Związkowcy i pracownicy kopalni znów wyszli na ulicę. W pikiecie wzięło udział kilkadziesiąt osób. - Domagamy się podjęcia działań mających na celu zabezpieczenie ekonomiczne bezpieczeństwa kraju oraz naprawienie szkód wyrządzonych pracownikom, związanych ze stosowanymi wobec nich represjami za to, że odważyli się wskazywać na zaniechania - piszą związkowcy w liście do prezydenta Bronisława Komorowskiego, który odczytano przed siedzibą kopalni.

- Nasza dzisiejsza pikieta jest tylko skromną manifestacją, zasygnalizowaniem rządzącym i opinii publicznej o bardzo ważnym problemie dla tego zakładu, lokalnym i dla całego państwa. Mówimy dzisiaj: nie zgadzamy się i nie godzimy się na takie traktowanie. Ale z naszej strony drugiego ostrzeżenia nie będzie - mówił Jerzy Gawęda, przewodniczący komisji zakładowej NSZZ "Solidarność" przy IKS Solino SA. Największe zastrzeżenia ma on do obecnej sytuacji związanej z magazynami ropy, których znaczenie - w kontekście sytuacji na Ukrainie i Rosji - rośnie.

- Prowadzone od ośmiu lat inwestycje miały zapewnić pełną zdolność magazynową oraz zapewnić rozwój spółki, a tym samym stworzyć nowe miejsca pracy. Okazało się jednak, że działania zarządu Solino były pozorne. Zasadnicze obawy budzi fakt, ze rząd, a szczególnie minister skarbu w 2011 roku będąc w posiadaniu pełnej wiedzy o faktycznym stanie technicznym podziemnych, bezzbiornikowych magazynów ropy i paliw, zbył wszystkie akcje należące do Skarbu Państwa na rzecz PKN Orlen SA, przez co pozbawił rząd bezpośredniej kontroli nad spółką. Magazyny te stanowią wspólny układ logistyczny z Soda Polska Ciech, gdzie również zbyto akcje na rzecz Kulczyk Investments, tracąc kontrolę nad częścią infrastruktury magazynu ropy i paliw, a tym samym nad fizyczną dostępnością zapasów węglowodorów płynnych w sytuacji zagrożenia bezpieczeństwa państwa - mówi Jerzy Gawęda.

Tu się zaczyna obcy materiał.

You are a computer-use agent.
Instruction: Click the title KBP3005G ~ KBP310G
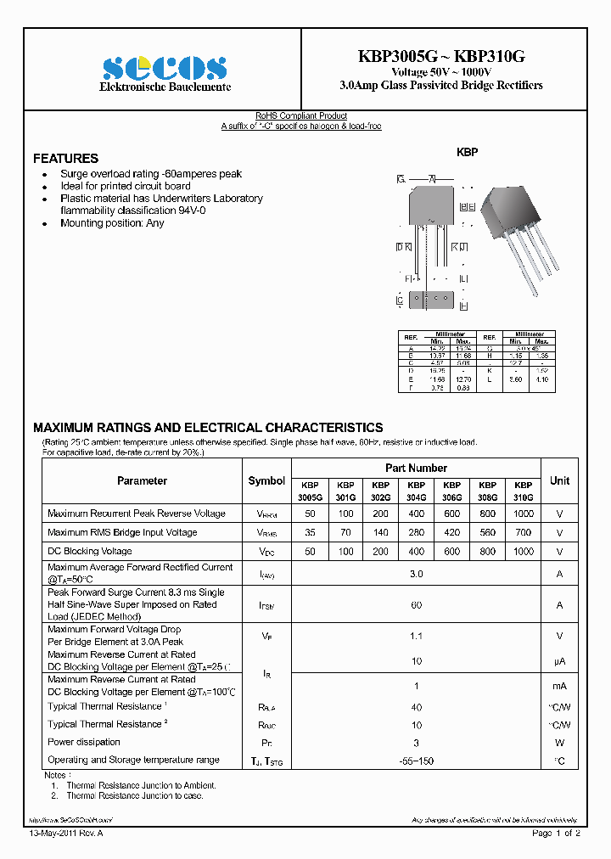(x=441, y=56)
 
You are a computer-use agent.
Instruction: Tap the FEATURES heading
(x=65, y=159)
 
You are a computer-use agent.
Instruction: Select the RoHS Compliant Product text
(x=301, y=116)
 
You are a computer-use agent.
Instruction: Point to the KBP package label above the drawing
(x=468, y=152)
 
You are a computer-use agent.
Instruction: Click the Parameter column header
(x=142, y=480)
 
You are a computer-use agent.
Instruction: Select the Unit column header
(x=559, y=480)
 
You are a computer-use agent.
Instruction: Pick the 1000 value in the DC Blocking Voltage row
(x=524, y=552)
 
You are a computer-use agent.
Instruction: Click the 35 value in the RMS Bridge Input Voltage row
(x=311, y=533)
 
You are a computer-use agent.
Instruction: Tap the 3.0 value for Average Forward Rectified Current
(x=416, y=574)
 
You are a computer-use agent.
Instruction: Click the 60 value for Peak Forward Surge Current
(x=416, y=605)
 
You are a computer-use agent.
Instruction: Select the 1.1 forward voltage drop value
(x=416, y=636)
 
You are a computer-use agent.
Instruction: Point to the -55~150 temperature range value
(x=416, y=761)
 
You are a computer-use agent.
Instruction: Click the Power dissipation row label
(x=84, y=742)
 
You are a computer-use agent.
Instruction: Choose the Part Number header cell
(x=416, y=468)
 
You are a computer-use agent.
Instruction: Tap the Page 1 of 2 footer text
(x=556, y=834)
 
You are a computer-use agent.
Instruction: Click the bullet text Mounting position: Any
(x=112, y=223)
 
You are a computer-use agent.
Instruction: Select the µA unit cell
(x=559, y=660)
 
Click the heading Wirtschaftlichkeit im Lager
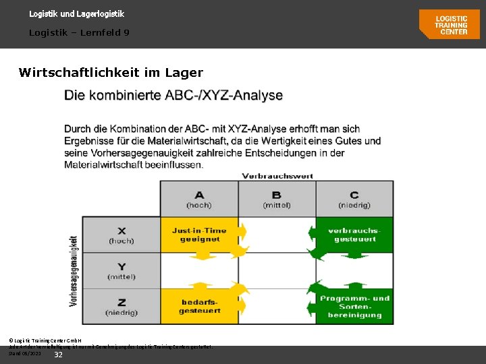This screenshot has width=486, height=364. [x=111, y=72]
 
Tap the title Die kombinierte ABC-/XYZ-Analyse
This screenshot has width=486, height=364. [x=173, y=96]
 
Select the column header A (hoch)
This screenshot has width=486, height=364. [x=199, y=199]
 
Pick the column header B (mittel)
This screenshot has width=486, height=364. [x=277, y=199]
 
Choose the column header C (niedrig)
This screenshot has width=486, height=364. [x=354, y=199]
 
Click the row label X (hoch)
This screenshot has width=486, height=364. [x=122, y=235]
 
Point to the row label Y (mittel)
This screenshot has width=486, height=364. [x=122, y=271]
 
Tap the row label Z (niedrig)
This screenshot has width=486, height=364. [x=122, y=307]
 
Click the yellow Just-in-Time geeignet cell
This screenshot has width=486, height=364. [x=199, y=235]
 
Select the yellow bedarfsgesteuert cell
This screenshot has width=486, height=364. [x=199, y=306]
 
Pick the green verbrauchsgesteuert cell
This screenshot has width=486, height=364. [x=354, y=235]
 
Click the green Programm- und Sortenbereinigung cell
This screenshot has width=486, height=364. [x=354, y=306]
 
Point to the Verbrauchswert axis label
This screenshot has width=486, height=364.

Władze spółki nie zgadzają się z postulatami związkowców. - Realizowany w spółce program inwestycyjny na lata 2010 – 2017 w oparciu o przyjętą strategię gwarantuje bezpieczeństwo zarówno w zakresie wywiązywania się PKN ORLEN z obowiązków wobec ustawodawcy, jak również gwarantuje stabilną sytuację ekonomiczną spółki. Zaproponowane przez zarząd zmiany w systemie kadrowo – płacowym mają na celu doprowadzenie systemu wynagradzania do zgodności z obowiązującymi przepisami Prawa Pracy i wprowadzenie motywacyjnych składników wynagrodzenia za pracę.  Zastąpią one stosowany dotychczas wieloskładnikowy system płacowy - poinformowała nas Karolina Sobieraj, specjalista ds. komunikacji w IKS Solino SA.

Jak czytamy dalej w oświadczeniu, zarząd podjął wszelkie możliwe, uregulowane prawem kroki, aby uzgodnić z organizacjami związkowymi nowe warunki uprawnień pracowniczych.

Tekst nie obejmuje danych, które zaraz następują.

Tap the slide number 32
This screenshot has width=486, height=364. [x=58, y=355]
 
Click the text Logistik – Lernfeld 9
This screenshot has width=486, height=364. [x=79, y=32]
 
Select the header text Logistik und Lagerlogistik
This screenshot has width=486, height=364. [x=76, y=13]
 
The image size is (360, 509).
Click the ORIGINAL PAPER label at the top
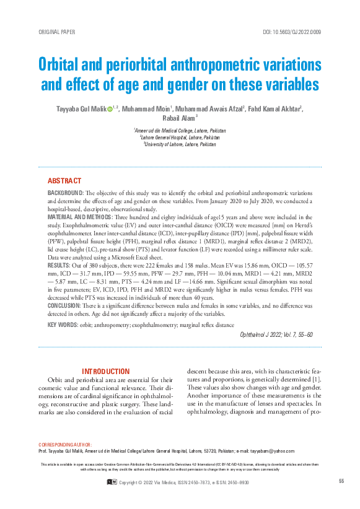pyautogui.click(x=56, y=31)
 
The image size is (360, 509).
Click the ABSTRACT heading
pyautogui.click(x=64, y=181)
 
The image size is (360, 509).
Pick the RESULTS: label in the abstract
pyautogui.click(x=59, y=264)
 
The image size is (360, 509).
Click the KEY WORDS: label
pyautogui.click(x=62, y=325)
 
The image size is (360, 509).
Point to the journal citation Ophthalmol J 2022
pyautogui.click(x=260, y=335)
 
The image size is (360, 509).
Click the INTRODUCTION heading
pyautogui.click(x=106, y=372)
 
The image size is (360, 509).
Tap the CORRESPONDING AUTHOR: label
pyautogui.click(x=65, y=445)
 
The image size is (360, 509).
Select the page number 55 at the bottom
pyautogui.click(x=341, y=482)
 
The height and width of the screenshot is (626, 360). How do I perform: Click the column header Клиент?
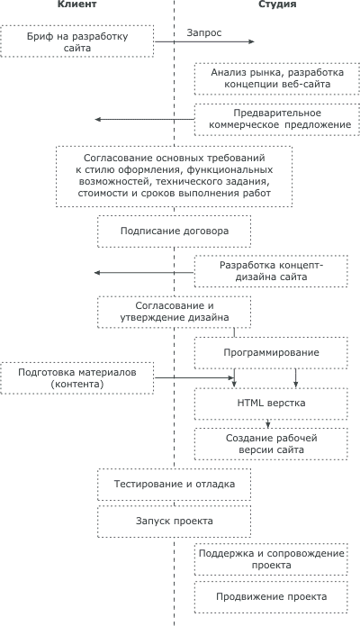pyautogui.click(x=76, y=5)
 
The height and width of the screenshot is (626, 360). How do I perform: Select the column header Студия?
pyautogui.click(x=277, y=5)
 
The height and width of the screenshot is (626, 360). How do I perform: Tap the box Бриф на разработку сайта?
pyautogui.click(x=77, y=41)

- Jednak wszystkie próby zakończyły się fiaskiem. Na chwilę obecną rozpoczęliśmy negocjowanie nowego zakładowego układu zbiorowego pracy z przedstawicielami jednego ze związków zawodowych, co mamy nadzieję doprowadzi do szybkiego wprowadzenia w życie nowych regulacji płacowych - dodaje Karolina Sobieraj.

Zarząd liczy również na współpracę ze strony  pozostałych organizacji związkowych w ostatecznym ukształtowaniu nowych zasad wynagrodzeń, zgodnych z obowiązującymi standardami kodeksu pracy i "przystających do obecnej i przewidywanej kondycji ekonomicznej spółki oraz aktualnej sytuacji społecznej i gospodarczej kraju".

Uczestnicy manifestacji liczą na reakcję strony rządowej. Wczorajsze spotkanie w Mątwach z udziałem przewodniczącego "Solidarności" Piotrem Dudą - jak mówią związkowcy - przyniosło już pierwsze skutki.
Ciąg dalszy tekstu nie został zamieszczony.